Well, China is making things difficult for Sri Lanka too. We are yet to hear any public commitment to restructuring Sri Lankan debt. We are a middle-income country, and the G20 Common Framework on Debt Treatment, which China endorses, only applies to low-income countries. Without debt relief, Sri Lanka’s economy will keep deteriorating. In the meantime, IMF demands are accelerating the downward spiral. The Fund wants Sri Lanka to achieve a primary budget surplus next year and increase it to 2.3 % in 2025. This agenda is brutal. We had a primary budget deficit of 3.7 % last year.
Sovereign default means that a country’s sovereignty is damaged. I always wonder how democratic self-governance is possible in nations that are tied down by an unpayable debt that was incurred by a former government.
An international mechanism for restructuring excessive sovereign debt would help. All countries have legal procedures to ensure that private insolvencies are resolved in ways that limit the economic harm. We need something like that to contain the impacts of government defaults. Such a legal mechanism would clear the slate, creating deliberative space for democratically elected governments. Since there is no such system, whatever government is in place in a heavily indebted country basically must negotiate bailout terms with the IMF. The democratic public is irrelevant. In our case, the IMF terms benefit Sri Lanka’s oligarchs, but hurt disadvantaged people. A wealth tax would make sense, for example. It would only affect the most prosperous families and bolster the national budget. The bailout programme actually foresees such a tax from 2025 on, but consumption taxes, which hurt low-income consumers, were raised immediately. According to the IMF, the wealth tax cannot be introduced faster because it is challenging in administrative terms. Somehow administrative worries do not matter when austerity measures affect masses of poor people.
Germany’s Federal Government has spoken out in favour of an international sovereign-default mechanism. I suppose you would like it to promote the cause more forcefully. What else would you like it to do?
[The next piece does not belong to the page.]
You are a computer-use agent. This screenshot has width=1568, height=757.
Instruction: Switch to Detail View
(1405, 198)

Well, there are several other things Germany could do. After China, Japan and India, your country is the distant fourth among Sri Lanka’s bilateral creditors. Together with Japan, your government wields considerable influence in the Paris Club of western creditor governments. The same governments dominate the IMF. Your government could question the prevalent market-orthodoxy, which has failed. Moreover, it could use its leverage to make the IMF impose measures that are less severe and more fit for purpose.
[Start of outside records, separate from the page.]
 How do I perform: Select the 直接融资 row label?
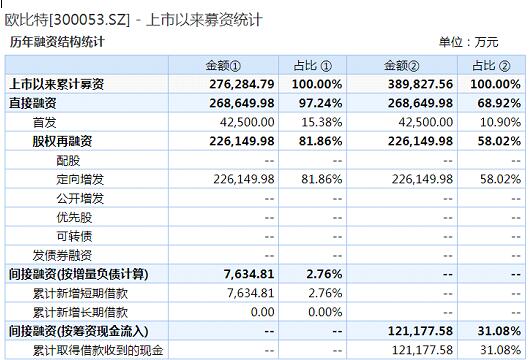click(32, 103)
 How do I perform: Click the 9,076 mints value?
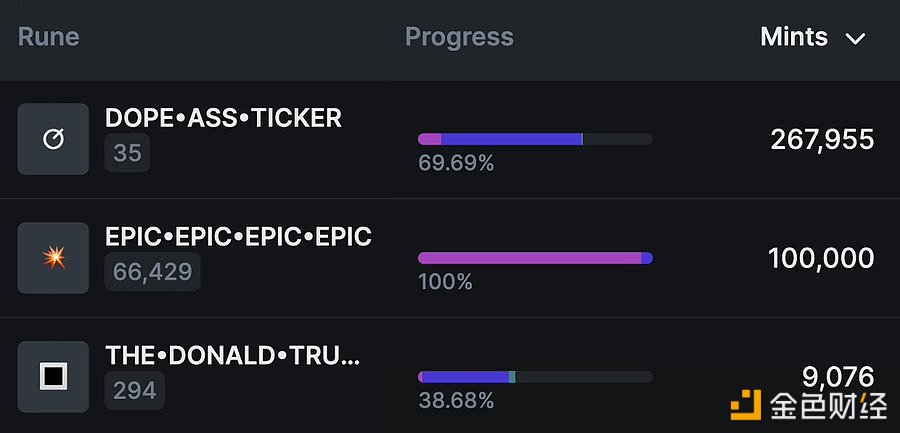(838, 377)
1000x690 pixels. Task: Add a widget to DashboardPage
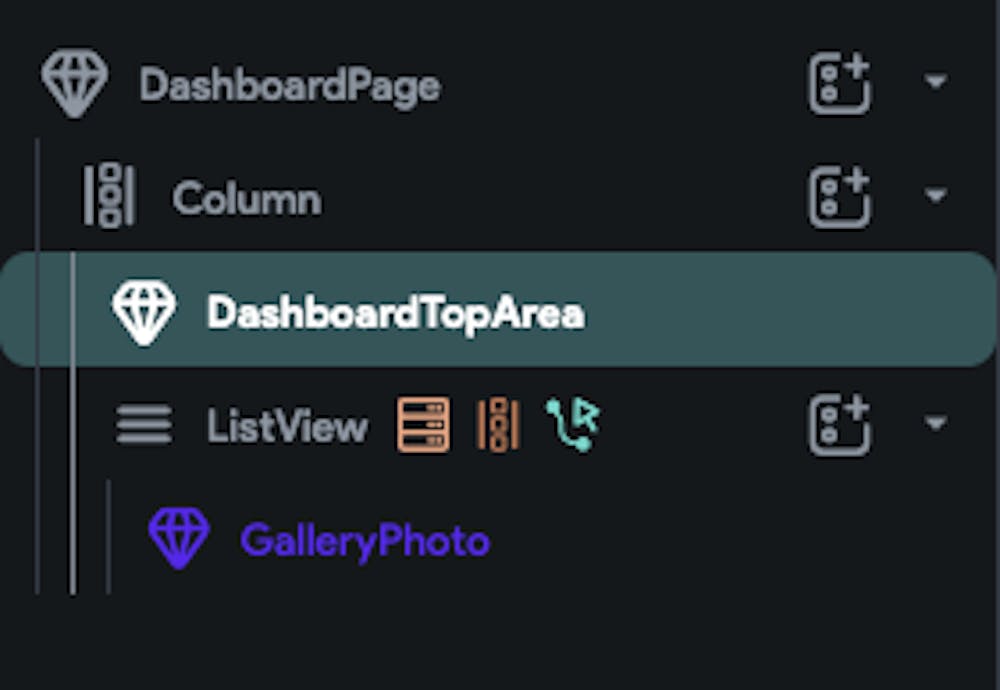pos(840,84)
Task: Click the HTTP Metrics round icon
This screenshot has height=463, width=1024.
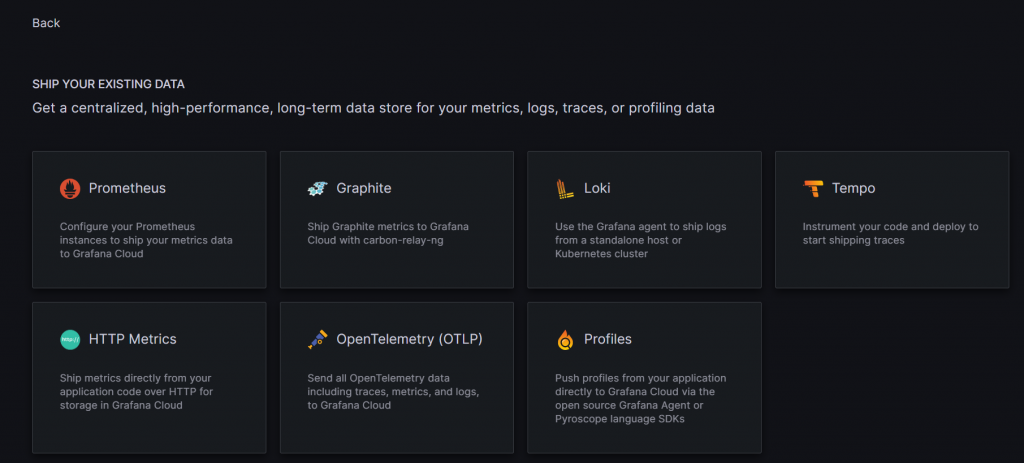Action: click(x=70, y=339)
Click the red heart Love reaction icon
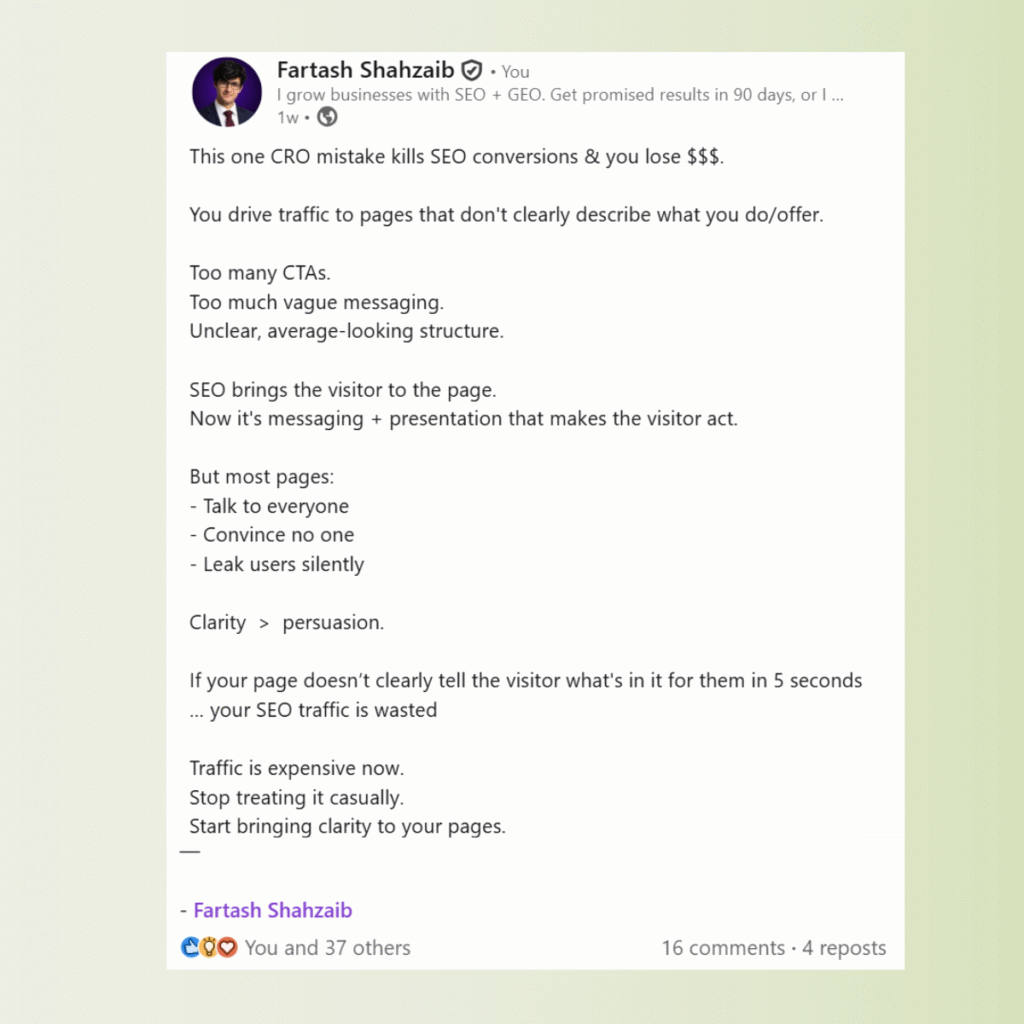This screenshot has width=1024, height=1024. (x=227, y=947)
Are some measures counterproductive?
Yes, indeed. For example, the current programme absurdly frames that domestic creditors write off some of their debt. Since their bonds are denominated in rupees, that debt hardly matters. Debt denominated in foreign currencies becomes crippling when things spin out of control and the exchange rate deteriorates fast. International private creditors have demanded domestic debt restructuring. The way it has been implemented, moreover, will cause further hardship in the future. Our central bank shied away from imposing write-offs on Sri Lankan banks, because that might easily have triggered bank runs and, ultimately, the collapse of the financial sector. Instead, the central bank cancelled bonds held by the private retirement funds for formally employed people. Pensioners will therefore be worse off long term. Ironically, the central bank is the custodian of the provident funds. To meet IMF demands, it had to disregard its responsibility for safeguarding the pension system.